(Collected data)
((

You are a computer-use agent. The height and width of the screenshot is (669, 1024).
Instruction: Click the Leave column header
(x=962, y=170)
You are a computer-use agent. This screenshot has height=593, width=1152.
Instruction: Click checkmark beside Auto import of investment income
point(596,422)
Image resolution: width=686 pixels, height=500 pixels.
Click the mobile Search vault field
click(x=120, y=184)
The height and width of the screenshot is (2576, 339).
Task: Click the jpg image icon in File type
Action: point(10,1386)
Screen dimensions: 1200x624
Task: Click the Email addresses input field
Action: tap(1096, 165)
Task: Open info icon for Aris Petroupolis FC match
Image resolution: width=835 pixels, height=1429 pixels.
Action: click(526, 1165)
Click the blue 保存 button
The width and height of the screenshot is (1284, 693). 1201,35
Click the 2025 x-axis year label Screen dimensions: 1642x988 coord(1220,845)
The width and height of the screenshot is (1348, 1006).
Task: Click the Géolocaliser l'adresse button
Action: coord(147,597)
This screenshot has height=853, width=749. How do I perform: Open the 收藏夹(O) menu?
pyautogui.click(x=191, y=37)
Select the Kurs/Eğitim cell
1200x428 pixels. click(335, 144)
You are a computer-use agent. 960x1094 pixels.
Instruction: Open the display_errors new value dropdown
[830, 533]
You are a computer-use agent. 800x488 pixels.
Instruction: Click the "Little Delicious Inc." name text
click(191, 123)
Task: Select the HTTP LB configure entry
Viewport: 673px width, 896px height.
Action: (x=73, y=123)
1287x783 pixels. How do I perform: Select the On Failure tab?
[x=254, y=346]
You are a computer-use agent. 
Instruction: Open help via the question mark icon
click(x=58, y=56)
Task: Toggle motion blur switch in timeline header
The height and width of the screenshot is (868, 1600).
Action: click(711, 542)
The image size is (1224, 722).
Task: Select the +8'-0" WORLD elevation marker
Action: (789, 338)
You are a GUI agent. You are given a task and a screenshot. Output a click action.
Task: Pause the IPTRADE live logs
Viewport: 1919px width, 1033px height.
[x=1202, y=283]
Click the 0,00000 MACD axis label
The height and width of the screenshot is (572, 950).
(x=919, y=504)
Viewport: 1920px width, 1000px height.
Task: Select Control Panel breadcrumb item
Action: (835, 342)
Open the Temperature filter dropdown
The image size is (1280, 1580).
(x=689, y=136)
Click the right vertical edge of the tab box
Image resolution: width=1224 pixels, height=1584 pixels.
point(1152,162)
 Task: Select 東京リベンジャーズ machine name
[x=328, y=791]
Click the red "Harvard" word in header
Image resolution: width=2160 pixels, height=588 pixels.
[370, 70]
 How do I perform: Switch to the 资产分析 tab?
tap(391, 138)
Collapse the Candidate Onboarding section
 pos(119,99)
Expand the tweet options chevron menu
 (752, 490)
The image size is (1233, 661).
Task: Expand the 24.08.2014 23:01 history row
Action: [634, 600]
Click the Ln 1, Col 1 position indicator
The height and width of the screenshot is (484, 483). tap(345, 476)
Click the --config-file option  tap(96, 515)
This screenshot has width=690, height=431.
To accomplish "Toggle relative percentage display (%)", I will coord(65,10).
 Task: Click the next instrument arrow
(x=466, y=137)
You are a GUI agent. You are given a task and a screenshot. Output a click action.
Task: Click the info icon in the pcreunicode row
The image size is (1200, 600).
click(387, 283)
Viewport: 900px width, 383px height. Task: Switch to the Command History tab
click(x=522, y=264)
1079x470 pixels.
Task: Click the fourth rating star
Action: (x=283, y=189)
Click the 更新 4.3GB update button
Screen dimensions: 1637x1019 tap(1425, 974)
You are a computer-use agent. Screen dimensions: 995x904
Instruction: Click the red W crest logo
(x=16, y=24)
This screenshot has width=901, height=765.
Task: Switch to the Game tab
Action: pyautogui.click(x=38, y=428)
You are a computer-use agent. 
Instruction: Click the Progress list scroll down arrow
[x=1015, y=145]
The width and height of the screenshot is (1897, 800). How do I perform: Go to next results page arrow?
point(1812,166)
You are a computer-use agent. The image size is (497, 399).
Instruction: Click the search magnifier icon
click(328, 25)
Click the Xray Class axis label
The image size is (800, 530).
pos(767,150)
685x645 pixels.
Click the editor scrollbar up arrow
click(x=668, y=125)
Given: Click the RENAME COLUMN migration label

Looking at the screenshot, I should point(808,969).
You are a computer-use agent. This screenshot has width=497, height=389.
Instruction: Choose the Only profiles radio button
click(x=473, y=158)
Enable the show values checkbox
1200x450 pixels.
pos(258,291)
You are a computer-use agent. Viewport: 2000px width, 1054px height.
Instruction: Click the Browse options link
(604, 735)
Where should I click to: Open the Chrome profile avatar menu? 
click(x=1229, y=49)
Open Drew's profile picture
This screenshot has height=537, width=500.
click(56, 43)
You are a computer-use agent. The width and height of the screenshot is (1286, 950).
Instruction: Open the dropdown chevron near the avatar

))

* **Problem statement**:
The lines of the data, from the first through the one containing "Task: Toggle motion", are to be transcribed exactly.

* **Response to this task**:
You are a computer-use agent. The height and width of the screenshot is (669, 1024).
Instruction: Click the Leave column header
(x=962, y=170)
You are a computer-use agent. This screenshot has height=593, width=1152.
Instruction: Click checkmark beside Auto import of investment income
point(596,422)
Image resolution: width=686 pixels, height=500 pixels.
Click the mobile Search vault field
click(x=120, y=184)
The height and width of the screenshot is (2576, 339).
Task: Click the jpg image icon in File type
Action: point(10,1386)
Screen dimensions: 1200x624
Task: Click the Email addresses input field
Action: tap(1096, 165)
Task: Open info icon for Aris Petroupolis FC match
Image resolution: width=835 pixels, height=1429 pixels.
Action: click(526, 1165)
Click the blue 保存 button
The width and height of the screenshot is (1284, 693). 1201,35
Click the 2025 x-axis year label Screen dimensions: 1642x988 coord(1220,845)
The width and height of the screenshot is (1348, 1006).
Task: Click the Géolocaliser l'adresse button
Action: coord(147,597)
This screenshot has height=853, width=749. How do I perform: Open the 收藏夹(O) menu?
pyautogui.click(x=191, y=37)
Select the Kurs/Eğitim cell
1200x428 pixels. click(335, 144)
You are a computer-use agent. 960x1094 pixels.
Instruction: Open the display_errors new value dropdown
[830, 533]
You are a computer-use agent. 800x488 pixels.
Instruction: Click the "Little Delicious Inc." name text
click(191, 123)
Task: Select the HTTP LB configure entry
Viewport: 673px width, 896px height.
Action: (x=73, y=123)
1287x783 pixels. How do I perform: Select the On Failure tab?
[x=254, y=346]
You are a computer-use agent. 
Instruction: Open help via the question mark icon
click(x=58, y=56)
Task: Toggle motion blur switch in timeline header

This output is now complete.